Bach: Aria with Thirty Variations BWV 988 (Goldberg Variations) - Angela Hewitt
Although I'm doing my darnest to stir clear of the unavoidable Messiah-Nutcracker-led holiday fare, I still find myself facing Cornelian dilemnas such as the choice I had to make last night when the National Symphony Orchestra was presenting the world première of Jennifer Hidgon's new piano concerto performed by tiny-but-mighty Yuja Wang along with Rimsky-Korsakov's The Snow and the Maiden and Tchaikovsky's first symphony while at Strathmore another pianist extraordinaire, Canadian Angela Hewitt, was scheduled to tackle her field of expertise (and what a field of expertise!): Bach's Goldberg Variations.
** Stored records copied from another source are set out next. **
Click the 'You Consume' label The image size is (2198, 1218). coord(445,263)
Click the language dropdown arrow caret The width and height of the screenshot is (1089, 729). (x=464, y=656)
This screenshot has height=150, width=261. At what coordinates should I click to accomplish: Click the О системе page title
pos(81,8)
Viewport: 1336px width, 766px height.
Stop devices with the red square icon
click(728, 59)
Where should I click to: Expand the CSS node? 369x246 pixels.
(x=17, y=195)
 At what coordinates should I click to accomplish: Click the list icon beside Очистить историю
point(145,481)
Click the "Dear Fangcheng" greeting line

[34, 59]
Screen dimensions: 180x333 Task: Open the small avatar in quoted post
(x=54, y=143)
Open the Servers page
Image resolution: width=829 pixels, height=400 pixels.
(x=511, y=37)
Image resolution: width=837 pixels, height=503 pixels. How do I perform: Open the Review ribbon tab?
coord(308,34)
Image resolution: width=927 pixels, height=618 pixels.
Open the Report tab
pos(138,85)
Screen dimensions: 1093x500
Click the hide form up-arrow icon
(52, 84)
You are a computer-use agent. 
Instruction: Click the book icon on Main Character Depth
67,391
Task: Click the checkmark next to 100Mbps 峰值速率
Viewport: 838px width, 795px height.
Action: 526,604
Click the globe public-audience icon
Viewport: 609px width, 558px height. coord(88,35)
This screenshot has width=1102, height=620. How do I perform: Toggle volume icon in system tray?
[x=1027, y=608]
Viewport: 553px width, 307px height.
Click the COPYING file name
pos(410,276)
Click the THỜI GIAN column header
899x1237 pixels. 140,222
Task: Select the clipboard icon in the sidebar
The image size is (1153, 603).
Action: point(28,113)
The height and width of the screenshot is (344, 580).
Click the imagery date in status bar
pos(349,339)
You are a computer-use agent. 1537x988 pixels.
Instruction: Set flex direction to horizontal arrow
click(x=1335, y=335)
Either of these hugely talented ladies was a prime choice, of course, and I ended up picking Ms. Hewitt because of the dreamy combination of her well-established talent and Bach's enchanting masterpiece.
Supposedly composed by the German master for the 14-year-old harpsichordist Johann Gottlieb Goldberg - therefore their name - so that he could help insomniac Count Hermann Keyserlingk fall asleep, Bach's Goldberg Variations first and foremost stand out as a delightful musical work on their very own. There are very few indications on how to actually play the variations, but that did not stop Angela Hewitt's fingers from assuredly working the keyboard, creating music that sounded by turn like the delicate rain drops of a refreshing spring shower or the vigorous hail of a relentless, mean thunderstorm. The thirty variations on the theme Aria are short by nature, but each and every one of them is an indispensable link in Bach's perfect chain. Angela Hewitt has long made this quasi-continuous 90-minute piece her life mission, and listening to her is like having an old friend take you on a exhaustive tour of her favorite place.
The long, enthusiastic ovation even earned us a lovely encore in the form of an arrangement of an aria from Bach's Hunt cantata. A stunning parting gift that I didn't even expect after the exhilarating but no doubt draining marathon she had just brilliantly completed. My only lingering regret was how even more enjoyable the whole experience would have been in a smaller venue, where the auditorium would have been fuller and the whole journey more intimate, but now that's really nitpicking.